▶ WORK INSTRUCTION: Below this line is the material. Write out only its lines from the one containing "Click the PLM WEB sidebar icon" through the one containing "Task: Select the Dashboard", both kept, exactly.

▶ INPUT FOR THIS TASK:
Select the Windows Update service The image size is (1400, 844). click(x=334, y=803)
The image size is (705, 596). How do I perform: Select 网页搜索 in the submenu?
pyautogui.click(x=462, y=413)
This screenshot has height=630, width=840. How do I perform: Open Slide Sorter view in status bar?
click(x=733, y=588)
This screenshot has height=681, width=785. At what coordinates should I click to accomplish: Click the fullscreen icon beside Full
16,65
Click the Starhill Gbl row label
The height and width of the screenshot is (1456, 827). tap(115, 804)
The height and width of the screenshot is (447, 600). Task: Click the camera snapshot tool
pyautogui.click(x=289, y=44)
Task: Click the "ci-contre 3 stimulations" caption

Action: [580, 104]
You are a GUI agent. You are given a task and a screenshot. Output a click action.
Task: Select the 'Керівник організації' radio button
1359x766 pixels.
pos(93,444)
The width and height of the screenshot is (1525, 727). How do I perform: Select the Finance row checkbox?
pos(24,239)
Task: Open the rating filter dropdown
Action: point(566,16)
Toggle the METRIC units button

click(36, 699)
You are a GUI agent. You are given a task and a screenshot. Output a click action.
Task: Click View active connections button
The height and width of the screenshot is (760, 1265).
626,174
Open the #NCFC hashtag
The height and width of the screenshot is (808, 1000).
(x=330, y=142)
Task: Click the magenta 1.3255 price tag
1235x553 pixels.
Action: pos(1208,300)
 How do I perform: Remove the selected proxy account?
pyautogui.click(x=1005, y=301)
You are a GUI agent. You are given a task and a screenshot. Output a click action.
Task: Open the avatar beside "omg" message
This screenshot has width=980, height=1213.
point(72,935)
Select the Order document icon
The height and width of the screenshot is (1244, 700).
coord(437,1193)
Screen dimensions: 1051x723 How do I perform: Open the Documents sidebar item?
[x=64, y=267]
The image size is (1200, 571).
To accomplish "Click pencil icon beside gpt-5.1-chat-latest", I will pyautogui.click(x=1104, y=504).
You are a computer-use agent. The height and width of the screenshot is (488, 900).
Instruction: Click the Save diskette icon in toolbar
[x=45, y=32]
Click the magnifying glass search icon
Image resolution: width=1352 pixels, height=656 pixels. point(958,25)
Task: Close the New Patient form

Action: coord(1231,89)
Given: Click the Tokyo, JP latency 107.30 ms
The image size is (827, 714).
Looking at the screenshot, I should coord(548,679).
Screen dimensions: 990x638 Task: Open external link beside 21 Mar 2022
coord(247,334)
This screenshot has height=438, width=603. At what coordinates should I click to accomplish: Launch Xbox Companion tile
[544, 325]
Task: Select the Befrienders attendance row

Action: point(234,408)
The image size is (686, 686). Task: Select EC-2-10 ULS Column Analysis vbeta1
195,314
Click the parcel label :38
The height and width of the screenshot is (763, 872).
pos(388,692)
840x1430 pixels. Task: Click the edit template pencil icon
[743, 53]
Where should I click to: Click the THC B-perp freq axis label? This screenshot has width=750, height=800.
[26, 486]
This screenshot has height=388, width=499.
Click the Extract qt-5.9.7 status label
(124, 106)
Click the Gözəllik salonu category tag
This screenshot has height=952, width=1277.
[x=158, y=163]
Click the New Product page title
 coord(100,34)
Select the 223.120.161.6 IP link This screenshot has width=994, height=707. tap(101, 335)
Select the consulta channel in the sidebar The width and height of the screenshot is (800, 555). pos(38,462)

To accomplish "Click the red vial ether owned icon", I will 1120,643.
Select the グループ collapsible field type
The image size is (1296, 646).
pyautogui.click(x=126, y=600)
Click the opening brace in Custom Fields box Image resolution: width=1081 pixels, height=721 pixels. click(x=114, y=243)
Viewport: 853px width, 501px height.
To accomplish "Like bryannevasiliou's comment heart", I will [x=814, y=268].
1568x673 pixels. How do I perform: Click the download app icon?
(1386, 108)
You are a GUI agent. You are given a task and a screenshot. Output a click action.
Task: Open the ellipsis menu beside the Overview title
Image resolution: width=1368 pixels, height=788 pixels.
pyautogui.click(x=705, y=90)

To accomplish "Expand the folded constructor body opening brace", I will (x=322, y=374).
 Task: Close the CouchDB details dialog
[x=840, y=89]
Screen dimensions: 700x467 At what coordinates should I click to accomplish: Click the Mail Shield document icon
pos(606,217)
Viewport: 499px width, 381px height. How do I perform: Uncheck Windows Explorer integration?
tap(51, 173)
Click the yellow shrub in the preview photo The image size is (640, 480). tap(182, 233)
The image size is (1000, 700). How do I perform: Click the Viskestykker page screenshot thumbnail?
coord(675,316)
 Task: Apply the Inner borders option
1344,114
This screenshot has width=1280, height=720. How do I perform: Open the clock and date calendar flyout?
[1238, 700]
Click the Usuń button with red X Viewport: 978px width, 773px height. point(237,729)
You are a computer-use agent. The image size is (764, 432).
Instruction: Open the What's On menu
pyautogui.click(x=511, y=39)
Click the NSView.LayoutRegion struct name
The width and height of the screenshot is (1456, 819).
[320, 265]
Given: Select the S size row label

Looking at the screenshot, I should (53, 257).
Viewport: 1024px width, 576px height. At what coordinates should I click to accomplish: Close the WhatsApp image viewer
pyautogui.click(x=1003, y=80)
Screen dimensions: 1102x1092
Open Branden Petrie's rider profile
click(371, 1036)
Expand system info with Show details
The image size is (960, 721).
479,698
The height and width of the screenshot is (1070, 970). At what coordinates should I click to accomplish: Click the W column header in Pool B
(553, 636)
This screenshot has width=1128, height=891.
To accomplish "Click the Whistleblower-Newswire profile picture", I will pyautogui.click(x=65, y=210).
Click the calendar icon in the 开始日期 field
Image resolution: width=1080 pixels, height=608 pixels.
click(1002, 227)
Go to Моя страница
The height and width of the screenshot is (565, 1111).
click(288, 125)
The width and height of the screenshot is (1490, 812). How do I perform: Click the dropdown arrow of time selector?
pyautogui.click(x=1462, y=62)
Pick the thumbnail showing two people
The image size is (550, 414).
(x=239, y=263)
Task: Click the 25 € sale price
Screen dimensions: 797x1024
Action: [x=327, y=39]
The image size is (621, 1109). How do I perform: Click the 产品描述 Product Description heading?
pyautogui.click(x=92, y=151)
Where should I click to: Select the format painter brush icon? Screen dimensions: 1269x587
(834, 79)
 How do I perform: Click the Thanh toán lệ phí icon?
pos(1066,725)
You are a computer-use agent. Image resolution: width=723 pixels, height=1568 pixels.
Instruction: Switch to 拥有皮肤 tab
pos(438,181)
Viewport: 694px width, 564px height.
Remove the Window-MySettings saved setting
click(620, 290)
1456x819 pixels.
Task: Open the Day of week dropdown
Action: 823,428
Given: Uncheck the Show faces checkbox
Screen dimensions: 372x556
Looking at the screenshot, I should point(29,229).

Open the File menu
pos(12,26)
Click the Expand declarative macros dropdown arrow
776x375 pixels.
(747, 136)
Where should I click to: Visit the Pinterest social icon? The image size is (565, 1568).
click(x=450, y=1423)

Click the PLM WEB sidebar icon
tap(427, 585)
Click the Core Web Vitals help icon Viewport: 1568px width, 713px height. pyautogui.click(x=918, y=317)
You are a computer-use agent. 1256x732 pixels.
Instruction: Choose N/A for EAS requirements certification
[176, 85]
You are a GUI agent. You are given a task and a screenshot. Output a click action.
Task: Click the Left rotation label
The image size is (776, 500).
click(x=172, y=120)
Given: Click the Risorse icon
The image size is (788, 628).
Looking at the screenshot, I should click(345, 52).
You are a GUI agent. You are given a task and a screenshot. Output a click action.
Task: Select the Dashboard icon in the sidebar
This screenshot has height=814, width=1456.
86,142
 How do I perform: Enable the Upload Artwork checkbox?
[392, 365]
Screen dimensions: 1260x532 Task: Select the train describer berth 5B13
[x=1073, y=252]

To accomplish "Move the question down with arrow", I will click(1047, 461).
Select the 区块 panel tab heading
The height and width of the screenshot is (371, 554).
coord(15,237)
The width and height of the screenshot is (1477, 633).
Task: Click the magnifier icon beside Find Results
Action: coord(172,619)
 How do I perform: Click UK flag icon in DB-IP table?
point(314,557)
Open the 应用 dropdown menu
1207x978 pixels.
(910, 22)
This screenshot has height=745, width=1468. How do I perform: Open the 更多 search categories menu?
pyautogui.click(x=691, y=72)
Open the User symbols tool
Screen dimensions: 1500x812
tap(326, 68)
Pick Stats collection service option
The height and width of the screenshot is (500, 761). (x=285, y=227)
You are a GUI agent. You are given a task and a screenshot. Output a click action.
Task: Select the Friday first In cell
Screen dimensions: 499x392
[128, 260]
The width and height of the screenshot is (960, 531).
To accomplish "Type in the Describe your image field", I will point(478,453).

▶ RESPONSE BELOW:
Click the PLM WEB sidebar icon
tap(427, 585)
Click the Core Web Vitals help icon Viewport: 1568px width, 713px height. pyautogui.click(x=918, y=317)
You are a computer-use agent. 1256x732 pixels.
Instruction: Choose N/A for EAS requirements certification
[176, 85]
You are a GUI agent. You are given a task and a screenshot. Output a click action.
Task: Click the Left rotation label
The image size is (776, 500).
click(x=172, y=120)
Given: Click the Risorse icon
The image size is (788, 628).
Looking at the screenshot, I should click(345, 52).
You are a GUI agent. You are given a task and a screenshot. Output a click action.
Task: Select the Dashboard icon in the sidebar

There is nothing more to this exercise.